We sign a Business Associate Agreement with every covered entity that uses The Clinic. The full text is a short, readable document — not a 40-page legal tangle — and we'll countersign yours or ours. This page summarizes what it commits us to.
We use Protected Health Information only to provide, manage, and support the services you contract us to deliver — and as required by law. We do not sell PHI, we do not share it with advertising networks, and we do not use it to train foundation models.
Administrative, physical, and technical safeguards as required by 45 CFR §§ 164.308, 164.310, 164.312. In practice: tenant-isolated databases, encryption at rest (AES-256) and in transit (TLS 1.2+), rotating KMS-managed keys, least-privilege IAM, and mandatory MFA on every staff account.
Every subcontractor that may access PHI signs an equivalent BAA downstream. Our current subcontractor list (cloud hosting, email, SMS, WhatsApp, transactional payments) is available on request and updated at renewal.
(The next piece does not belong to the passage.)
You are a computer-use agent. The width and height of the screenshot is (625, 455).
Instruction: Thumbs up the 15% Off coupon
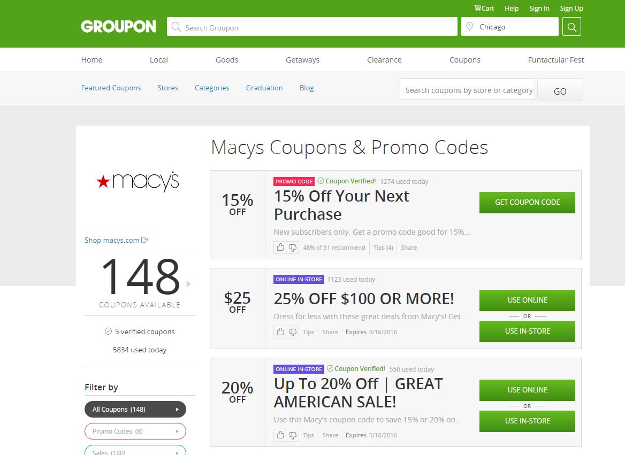(280, 248)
We notify you without unreasonable delay and in no case later than 30 days after discovery of a reportable breach of unsecured PHI, per 45 CFR § 164.410 — with the facts, the affected records, the corrective action, and the evidence we have.
We support your obligations under the Privacy Rule: access requests, amendments, accounting of disclosures, and restrictions. Our admin surface exports the per-patient audit log and record set on demand.
When the underlying services agreement ends, we return or securely destroy all PHI within 60 days, with written attestation. If return or destruction is infeasible for a specific record class, we tell you which class and why — and extended protections continue to apply.